Viewership and ratings per episode of Kevin (Probably) Saves the World
| No. | Title | Air date | Rating/share (18–49) | Viewers (millions) | DVR (18–49) | DVR viewers (millions) | Total (18–49) | Total viewers (millions) |
|---|---|---|---|---|---|---|---|---|
| 1 | "Pilot" | October 3, 2017 | 1.0/4 | 4.17 | —N/a | 2.17 | —N/a | 6.33 |
| 2 | "Listen Up" | October 10, 2017 | 0.8/3 | 3.61 | —N/a | —N/a | —N/a | —N/a |
| 3 | "Sweet Little Lies" | October 17, 2017 | 0.8/3 | 3.26 | —N/a | 1.75 | —N/a | 5.01 |
| 4 | "How to be Good" | October 24, 2017 | 0.7/3 | 2.87 | —N/a | —N/a | —N/a | —N/a |
| 5 | "Brutal Acts of Kindness" | October 31, 2017 | 0.6/2 | 2.71 | —N/a | —N/a | —N/a | —N/a |
| 6 | "Rocky Road" | November 7, 2017 | 0.7/3 | 2.91 | —N/a | —N/a | —N/a | —N/a |
| 7 | "Dave" | November 14, 2017 | 0.7/3 | 2.62 | —N/a | —N/a | —N/a | —N/a |
| 8 | "Chrysalis" | December 5, 2017 | 0.6/2 | 2.62 | 0.4 | 1.50 | 1.0 | 4.13 |
| 9 | "Probably" | December 12, 2017 | 0.6/2 | 2.49 | —N/a | —N/a | —N/a | —N/a |
| 10 | "The Ugly Sleep" | January 2, 2018 | 0.7/3 | 2.62 | —N/a | —N/a | —N/a | —N/a |
| 11 | "Solo" | January 9, 2018 | 0.6/3 | 2.39 | 0.4 | 1.49 | 1.0 | 3.90 |
| 12 | "Caught White-Handed" | January 16, 2018 | 0.6/2 | 2.46 | —N/a | —N/a | —N/a | —N/a |
| 13 | "Fishtail" | February 6, 2018 | 0.5/2 | 2.29 | —N/a | —N/a | —N/a | —N/a |
| 14 | "Old Friends" | February 20, 2018 | 0.4/2 | 1.55 | —N/a | —N/a | —N/a | —N/a |
| 15 | "World's Worst Domino" | February 27, 2018 | 0.6/2 | 2.11 | TBD | TBD | TBD | TBD |
| 16 | "The Right Thing" | March 6, 2018 | 0.7/3 | 2.51 | TBD | TBD | TBD | TBD |

===Critical response===
The review aggregator website Rotten Tomatoes reported a 63% approval rating with an average rating of 6.73/10 based on 24 reviews.
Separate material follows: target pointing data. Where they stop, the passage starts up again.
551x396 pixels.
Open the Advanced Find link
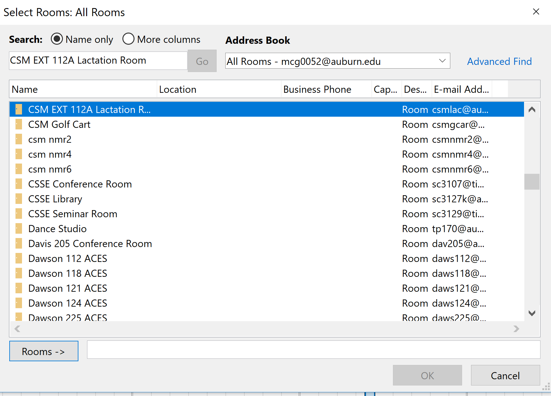click(499, 61)
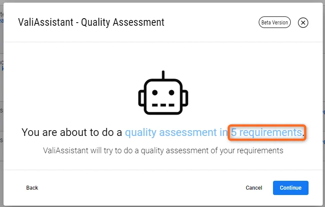The image size is (325, 207).
Task: Click the 'quality assessment in' blue text
Action: 177,132
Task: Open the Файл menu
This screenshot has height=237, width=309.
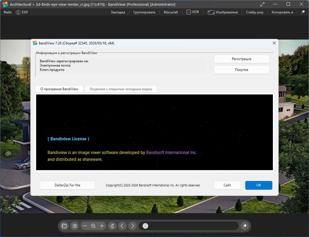Action: 7,12
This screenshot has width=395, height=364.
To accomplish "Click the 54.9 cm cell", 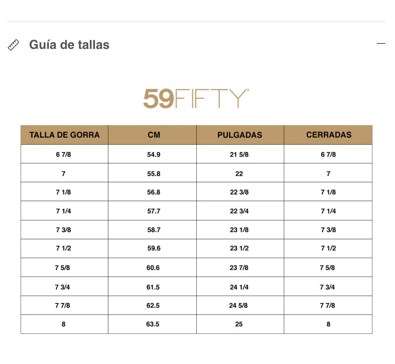I will click(x=154, y=154).
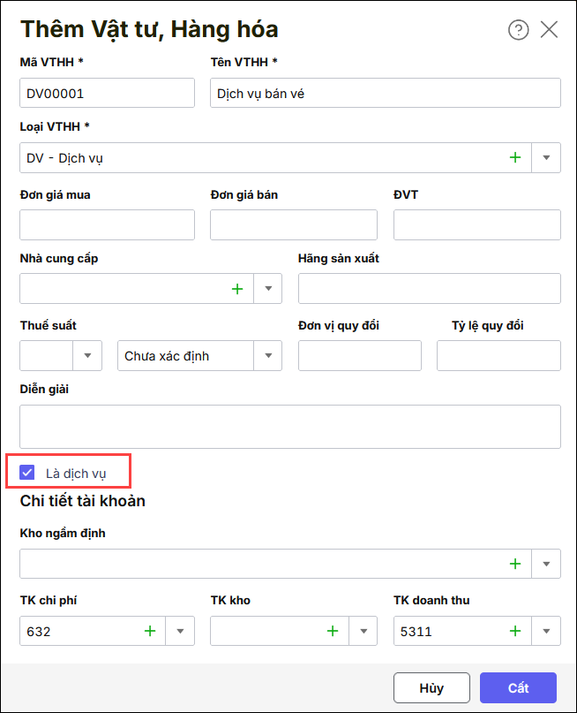Image resolution: width=577 pixels, height=713 pixels.
Task: Open the Nhà cung cấp dropdown
Action: tap(267, 289)
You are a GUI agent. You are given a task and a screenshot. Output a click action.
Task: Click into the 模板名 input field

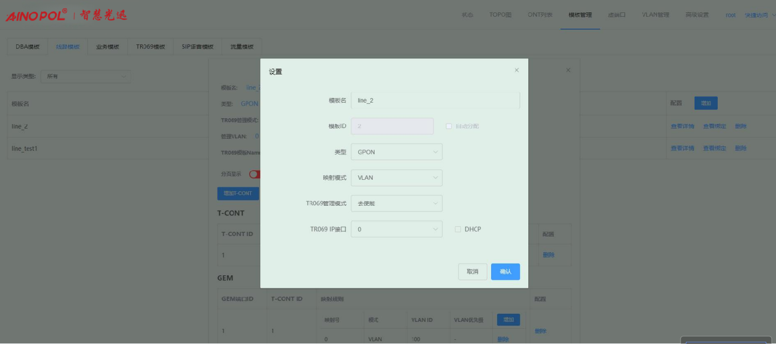pyautogui.click(x=435, y=100)
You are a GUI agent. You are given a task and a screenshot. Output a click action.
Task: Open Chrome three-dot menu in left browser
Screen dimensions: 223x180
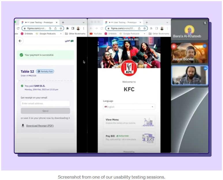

The website's consensus reads, "Breezily entertaining, Kevin (Probably) Saves the World relies on its likable lead to carry its still-sketchy premise, hinting at deeper potential that's yet to develop." Metacritic, which uses a weighted average, assigned a score of 59 out of 100 based on 18 critics, indicating "mixed or average reviews".